One of the outcomes of Bloomberg's adoption of Site Reliability Engineering (SRE) practices across its development teams was the creation of a new monitoring system, backed by the Metrictank time-series database. The system provided new functionality to derive metric calculations, configurable retention periods, metadata queries, and scalability.
Bloomberg’s infrastructure is spread across 200 node sites in two self-operated datacenters, catering to around 325,000 customers, with a development team of 5000 engineers. For a long time, developers were responsible for the production monitoring of the products they built and deployed. However, monitoring was often added as an afterthought. This resulted in a lack of standardization - there were multiple data collectors, leading to duplication for measuring the same thing.
There was also no global view of the systems. According to Stig Sorensen, head of telemetry at Bloomberg, the role of operations ranges across "everything from our commercial website to market data feeds, to our main product, the Bloomberg Professional Terminal which hundreds of thousands of the key influencers around the world rely on." Various different tech stacks compounded the complexity.

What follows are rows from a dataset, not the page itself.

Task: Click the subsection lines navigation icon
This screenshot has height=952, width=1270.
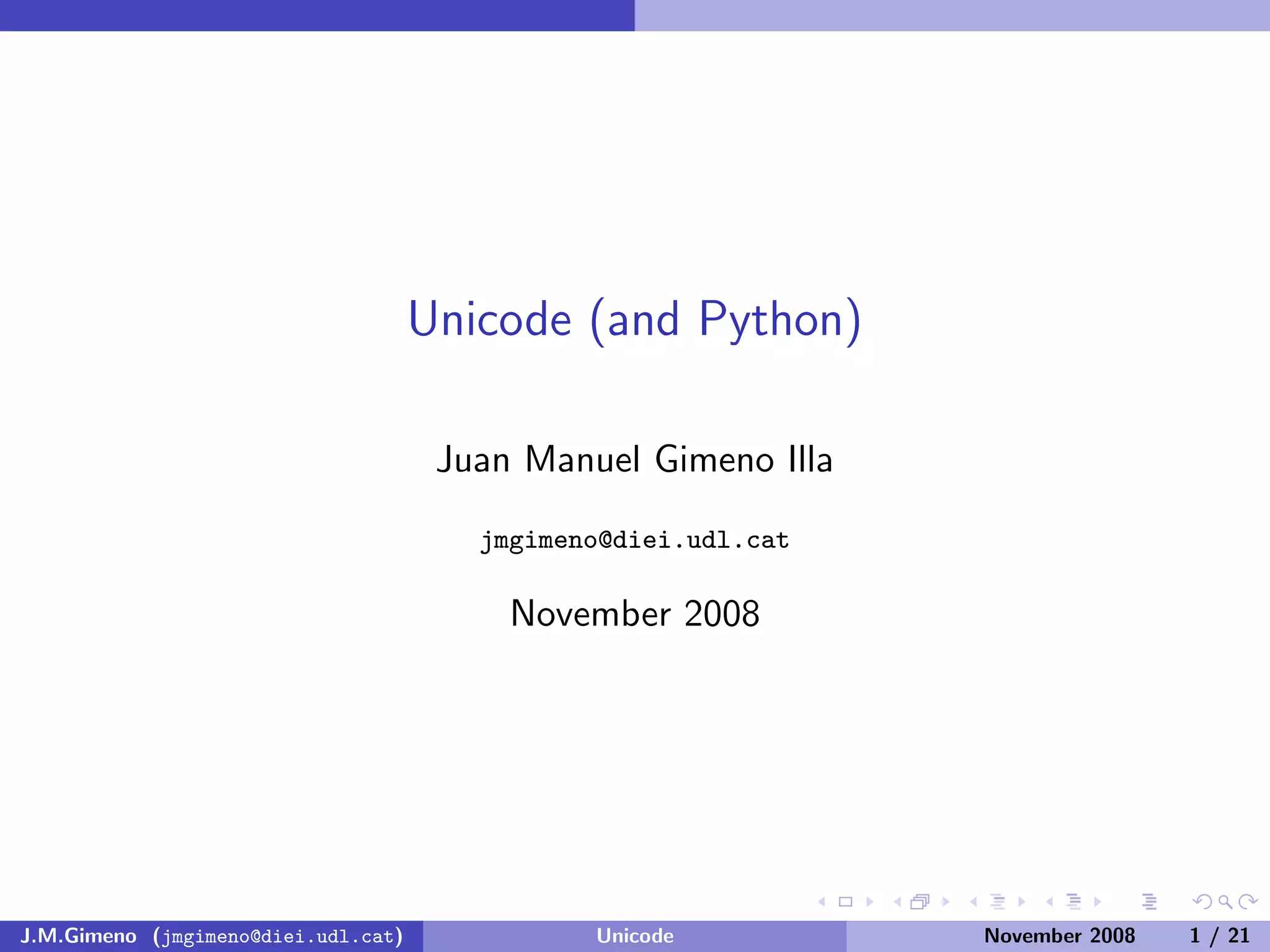Action: point(997,902)
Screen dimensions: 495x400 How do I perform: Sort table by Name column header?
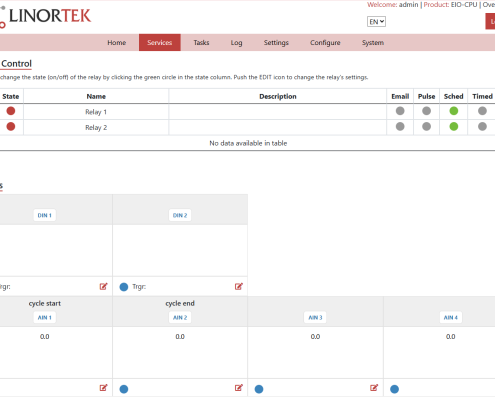tap(96, 96)
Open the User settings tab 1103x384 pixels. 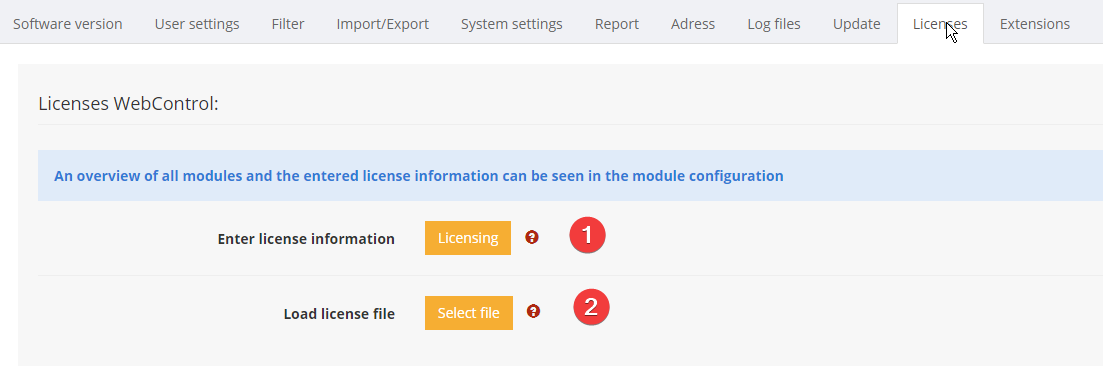pos(197,24)
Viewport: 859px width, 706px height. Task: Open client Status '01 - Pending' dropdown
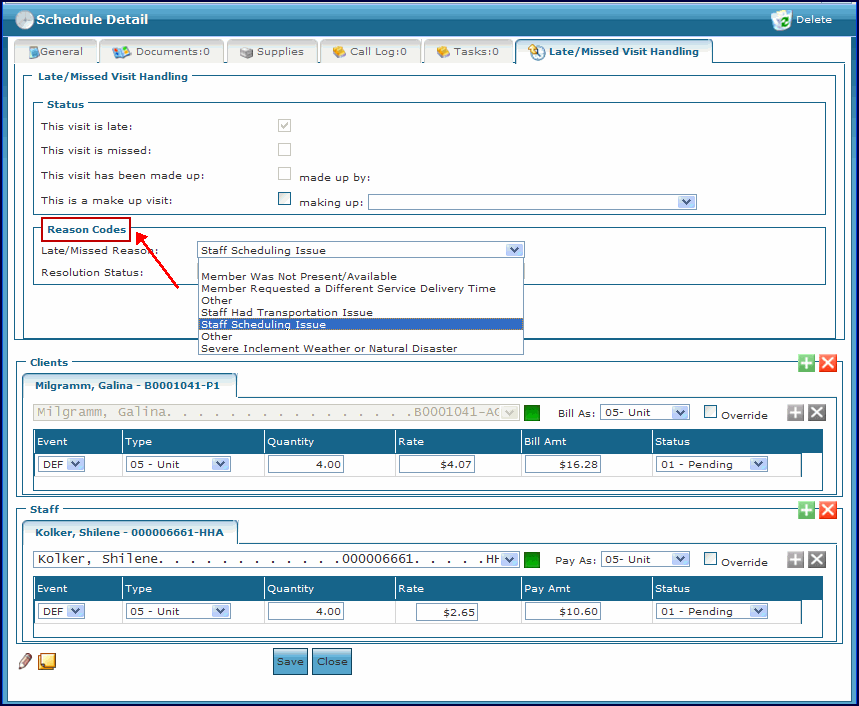click(711, 464)
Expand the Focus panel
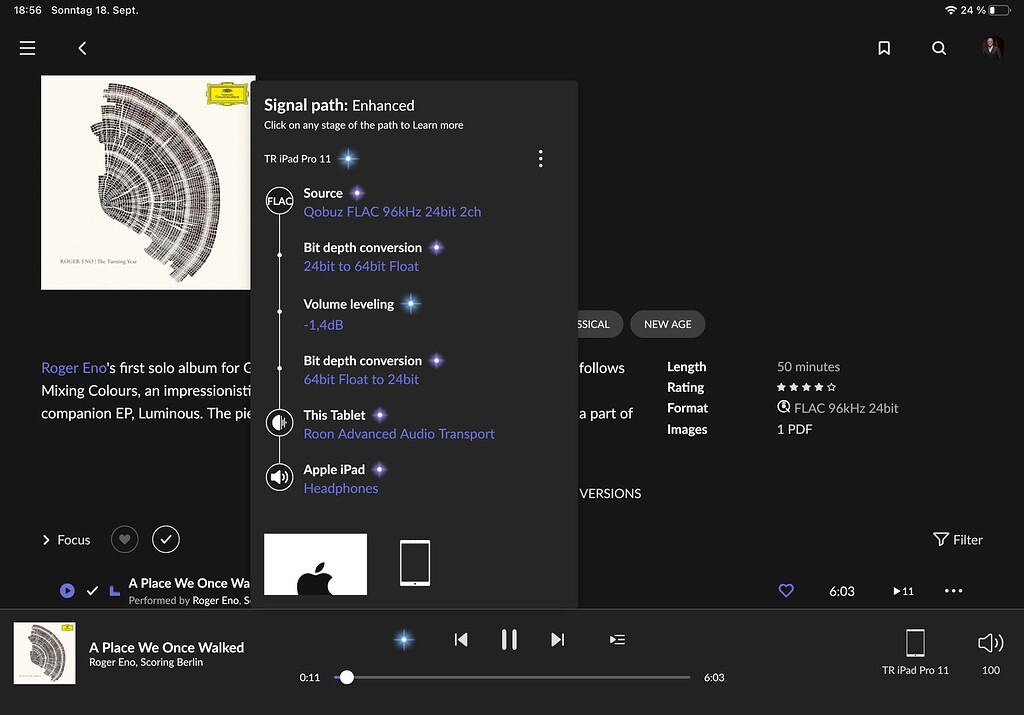Image resolution: width=1024 pixels, height=715 pixels. (x=65, y=539)
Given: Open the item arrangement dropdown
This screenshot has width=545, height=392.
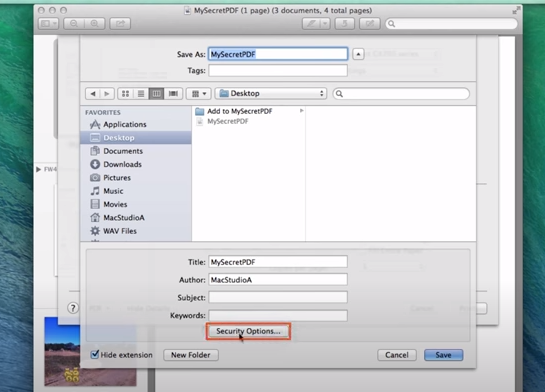Looking at the screenshot, I should click(199, 93).
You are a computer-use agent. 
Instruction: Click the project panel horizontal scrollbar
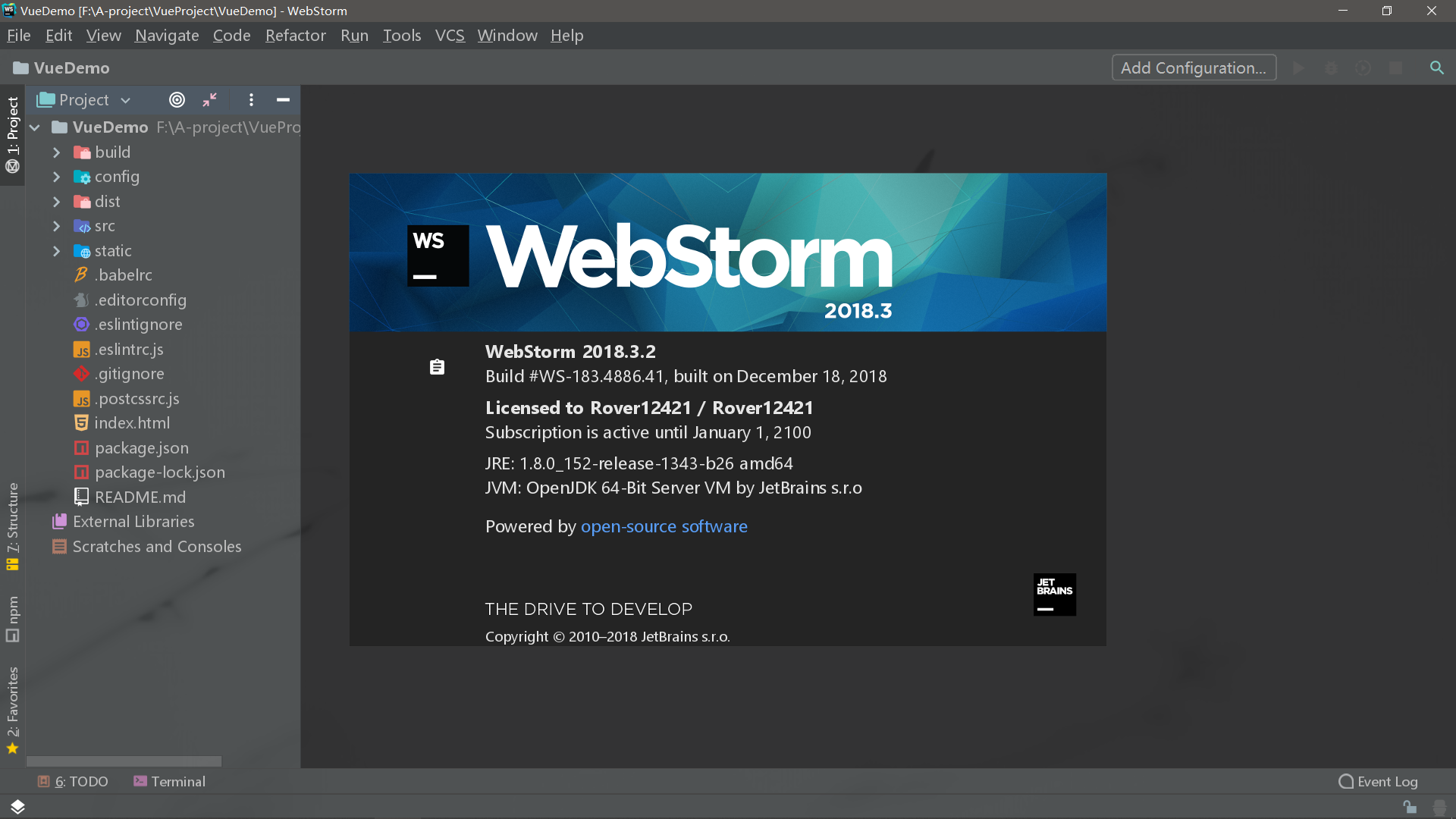coord(124,761)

Sorensen started leading the SRE initiative at Bloomberg in 2016. Along with pushing SRE principles and practices, his team aimed to build monitoring and alerting as a company-wide service. The first iteration was a homegrown StatsD agent with support for tags, that focused on getting the metrics out to the central systems as fast as possible. Once the metrics were collected, most of the validation, aggregation, rules and persistence was done on machines that were behind a Kafka cluster. This system soon faced issues with scale, as Sean Hanson, software developer at Bloomberg, noted in his talk:
After these two years, we’re at two and a half million data points per second, 100 million time series. Some metrics have high cardinality, like 500,000. So our initial solution did scale fairly well for us. We were able to push that to 20 million data points a second sustained. But we couldn’t actually query anything out of it while it was doing that, and it still was really poor at handling high cardinality metrics, which was a pretty common use case.
The new system that the team built also had a new set of requirements - functions to derive metric calculations, configurable retention periods, metadata queries, and scalability. Metrictank, a multi-tenant timeseries database backed by Cassandra that can be used by Graphite, met most of their requirements. Based on Facebook's Gorilla paper, it was orders of magnitude faster than their previous system for high-cardinality data. It paved the way to do queries that spanned metrics from across the organization.
The Bloomberg team optimized a few resource-intensive areas and contributed the code back to Metrictank. Other organizations have also used Cassandra as a backend to scale Graphite.
Along with the monitoring system, the adoption of SRE has been focused on standardizing the way that things are done. Sorensen elaborates:
We don’t actually have a centralized SRE team today. We rolled it out in a way where we aligned the SRE teams with the application teams. SRE teams are pulled from both app and core infra teams. It’s either people within operational or system admin background that’s sort of picked up programming and moving that way, or we have application engineers with a more active view towards systems and towards availability – because we see SREs as software engineers just doing something – building a different type of software.
With the adoption of a standardized monitoring system, there is a parallel need to track progress. This is something that the team is working on, Sorensen says, because "measuring availability is not black and white. It’s not how many failures you had on a website, because if you are a certain market player and the real-time market data is delayed by a few – by one millisecond or hundreds of milliseconds, it could make a big difference for you."